What’s more, while you might imagine the e-Up would be a tax haven for company car drivers, that isn’t the case, either. Yes, it’s in a much lower benefit-in-kind (BIK) tax band than any petrol Up, but you’ll still sacrifice more of your salary each month to run one, because it’s so much more expensive to buy.
The only way you might genuinely save money over a petrol Up is if you regularly travel into London’s Congestion Charge zone, because the e-Up is exempt from the fee.
The e-Up does come with more kit than the range-topping petrol High Up, though, with climate control, automatic emergency braking, rear parking sensors and cruise control all thrown in. You get a long warranty of eight years (or 99,360 miles) for the battery as well.

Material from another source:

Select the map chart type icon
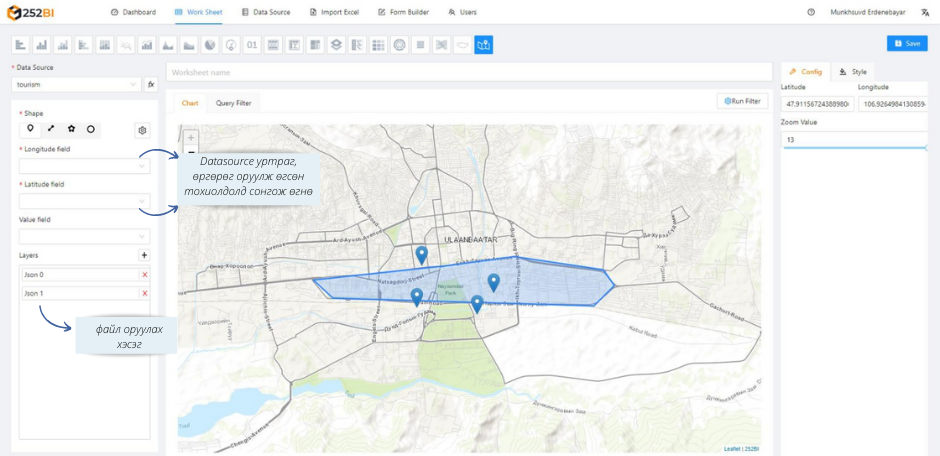This screenshot has height=456, width=940. (x=484, y=45)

So, the e-Up offers little compelling financial reason to choose it instead of a petrol Up, but it starts to make sense when compared with the Renault Zoe or Seat Mii Electric because it broadly matches them on range.
As for charging times, a full fill takes around 16 hours from a standard three-pin socket, five hours and thirty minutes from a 7kw home charger and you can top up to 80% in just an hour if you have access to a CCS fast charger.